May 30, 2019

715 words 4 mins read

franciscop/picnic

franciscop/picnic

:handbag: A beautiful CSS library to kickstart your projects

repo name franciscop/picnic
repo link https://github.com/franciscop/picnic
homepage http://picnicss.com/
language CSS
size (curr.) 2812 kB
stars (curr.) 3030
created 2014-09-03
license MIT License

Picnic CSS

Unpack your meal and get coding. An invasive CSS library to get your style started.

Getting started

There are many ways of using Picnic CSS in your projects. Here a brief introduction of the recommended two methods:

CDN - just give me the file

Use Picnic CSS in the CDN jsDelivr for linking to the static file.

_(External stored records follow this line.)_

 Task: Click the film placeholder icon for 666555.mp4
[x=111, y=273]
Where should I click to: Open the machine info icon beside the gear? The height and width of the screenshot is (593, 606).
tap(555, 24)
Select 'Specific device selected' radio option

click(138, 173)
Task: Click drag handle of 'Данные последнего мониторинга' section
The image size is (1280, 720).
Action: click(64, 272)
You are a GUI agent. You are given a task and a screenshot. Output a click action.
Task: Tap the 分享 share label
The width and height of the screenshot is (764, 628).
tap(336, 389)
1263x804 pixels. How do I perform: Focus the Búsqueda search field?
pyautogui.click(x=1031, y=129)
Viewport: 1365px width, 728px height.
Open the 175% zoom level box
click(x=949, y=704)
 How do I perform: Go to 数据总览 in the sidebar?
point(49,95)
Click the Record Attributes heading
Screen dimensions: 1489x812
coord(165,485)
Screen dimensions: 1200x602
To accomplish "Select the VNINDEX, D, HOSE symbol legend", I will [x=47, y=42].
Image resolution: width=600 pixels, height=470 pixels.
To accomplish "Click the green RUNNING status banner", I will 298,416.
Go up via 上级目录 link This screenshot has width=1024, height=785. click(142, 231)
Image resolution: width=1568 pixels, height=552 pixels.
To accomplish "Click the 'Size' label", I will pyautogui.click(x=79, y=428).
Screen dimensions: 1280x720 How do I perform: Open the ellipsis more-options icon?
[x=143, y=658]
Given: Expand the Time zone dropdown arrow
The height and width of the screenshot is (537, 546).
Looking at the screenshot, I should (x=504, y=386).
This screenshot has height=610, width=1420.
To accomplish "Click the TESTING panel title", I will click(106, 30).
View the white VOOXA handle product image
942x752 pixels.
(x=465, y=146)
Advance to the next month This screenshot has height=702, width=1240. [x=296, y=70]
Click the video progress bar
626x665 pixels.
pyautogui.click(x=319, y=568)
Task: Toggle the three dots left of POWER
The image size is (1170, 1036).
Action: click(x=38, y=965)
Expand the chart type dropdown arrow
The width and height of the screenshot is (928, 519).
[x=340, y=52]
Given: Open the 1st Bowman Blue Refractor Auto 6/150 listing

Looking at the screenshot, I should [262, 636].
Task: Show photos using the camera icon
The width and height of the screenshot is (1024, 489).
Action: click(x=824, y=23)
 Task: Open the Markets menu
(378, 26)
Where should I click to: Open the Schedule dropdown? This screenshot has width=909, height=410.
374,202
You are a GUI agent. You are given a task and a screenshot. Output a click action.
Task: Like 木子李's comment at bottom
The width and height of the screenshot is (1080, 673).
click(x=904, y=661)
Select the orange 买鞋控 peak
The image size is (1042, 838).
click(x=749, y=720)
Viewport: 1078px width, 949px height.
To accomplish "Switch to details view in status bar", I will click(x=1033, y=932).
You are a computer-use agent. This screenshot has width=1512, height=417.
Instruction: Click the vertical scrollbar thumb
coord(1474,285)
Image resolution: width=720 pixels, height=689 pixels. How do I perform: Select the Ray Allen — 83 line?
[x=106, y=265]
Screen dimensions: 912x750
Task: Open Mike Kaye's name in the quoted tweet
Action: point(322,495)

Bower - to personalize Picnic

To install Picnic with bower just write this in your terminal (you’ll need bower installed):

bower install picnic

Then, to use it within your scss development cycle, just do:

// Here go any variables you want to overwrite
$picnic-primary: #faa;

// Now import picnic and a couple of plugins
@import 'BOWER_PATH/picnic/src/picnic';
@import 'BOWER_PATH/picnic/plugins/nav/plugin';
@import 'BOWER_PATH/picnic/plugins/modal/plugin';

NPM

Just do

npm install picnic --save

To add it to your repository. Then you can include it straight from your css like:

@import "../node_modules/picnic/picnic.min.css";

Thanks to chadoh for helping me in publishing it in NPM and for the instructions.

Other ways

You can always download the latest minimized version from github, clone the repository or download it. Or clone it: git clone https://github.com/franciscop/picnic.git

Wait, invasive?

Many libraries rely upon adding classes to your already existing HTML elements, resulting in bloated code like <button class="btn btn-primary">Hey</button>. It would be easier if the buttons knew they are, well, buttons. Crazy eh?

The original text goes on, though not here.